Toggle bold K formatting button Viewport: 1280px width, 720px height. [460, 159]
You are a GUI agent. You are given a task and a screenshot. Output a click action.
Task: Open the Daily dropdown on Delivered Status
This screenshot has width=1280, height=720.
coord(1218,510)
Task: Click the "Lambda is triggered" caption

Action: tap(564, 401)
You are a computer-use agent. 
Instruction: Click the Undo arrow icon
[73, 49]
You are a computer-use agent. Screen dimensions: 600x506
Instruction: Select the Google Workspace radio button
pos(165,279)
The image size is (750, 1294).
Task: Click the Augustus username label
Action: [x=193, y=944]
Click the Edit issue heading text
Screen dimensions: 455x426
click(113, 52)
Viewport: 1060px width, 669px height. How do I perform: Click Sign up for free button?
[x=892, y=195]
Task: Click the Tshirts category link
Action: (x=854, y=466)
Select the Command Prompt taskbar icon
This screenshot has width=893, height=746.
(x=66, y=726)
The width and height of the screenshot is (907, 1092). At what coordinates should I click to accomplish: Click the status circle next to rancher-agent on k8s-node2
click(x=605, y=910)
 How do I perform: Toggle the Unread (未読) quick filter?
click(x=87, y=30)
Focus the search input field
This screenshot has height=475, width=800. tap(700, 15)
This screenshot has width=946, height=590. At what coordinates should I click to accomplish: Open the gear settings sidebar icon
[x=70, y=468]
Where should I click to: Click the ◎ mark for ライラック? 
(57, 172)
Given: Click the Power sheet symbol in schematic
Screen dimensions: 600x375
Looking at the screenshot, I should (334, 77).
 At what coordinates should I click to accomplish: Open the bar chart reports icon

__________

| TASK GOAL |
Retype the records above exactly, so that no line differs from its source.

| SOLVED PROBLEM |
Toggle bold K formatting button Viewport: 1280px width, 720px height. [460, 159]
You are a GUI agent. You are given a task and a screenshot. Output a click action.
Task: Open the Daily dropdown on Delivered Status
This screenshot has width=1280, height=720.
coord(1218,510)
Task: Click the "Lambda is triggered" caption

Action: tap(564, 401)
You are a computer-use agent. 
Instruction: Click the Undo arrow icon
[73, 49]
You are a computer-use agent. Screen dimensions: 600x506
Instruction: Select the Google Workspace radio button
pos(165,279)
The image size is (750, 1294).
Task: Click the Augustus username label
Action: [x=193, y=944]
Click the Edit issue heading text
Screen dimensions: 455x426
click(113, 52)
Viewport: 1060px width, 669px height. How do I perform: Click Sign up for free button?
[x=892, y=195]
Task: Click the Tshirts category link
Action: (x=854, y=466)
Select the Command Prompt taskbar icon
This screenshot has width=893, height=746.
(x=66, y=726)
The width and height of the screenshot is (907, 1092). At what coordinates should I click to accomplish: Click the status circle next to rancher-agent on k8s-node2
click(x=605, y=910)
 How do I perform: Toggle the Unread (未読) quick filter?
click(x=87, y=30)
Focus the search input field
This screenshot has height=475, width=800. tap(700, 15)
This screenshot has width=946, height=590. At what coordinates should I click to accomplish: Open the gear settings sidebar icon
[x=70, y=468]
Where should I click to: Click the ◎ mark for ライラック? 
(57, 172)
Given: Click the Power sheet symbol in schematic
Screen dimensions: 600x375
Looking at the screenshot, I should (334, 77).
 At what coordinates should I click to accomplish: Open the bar chart reports icon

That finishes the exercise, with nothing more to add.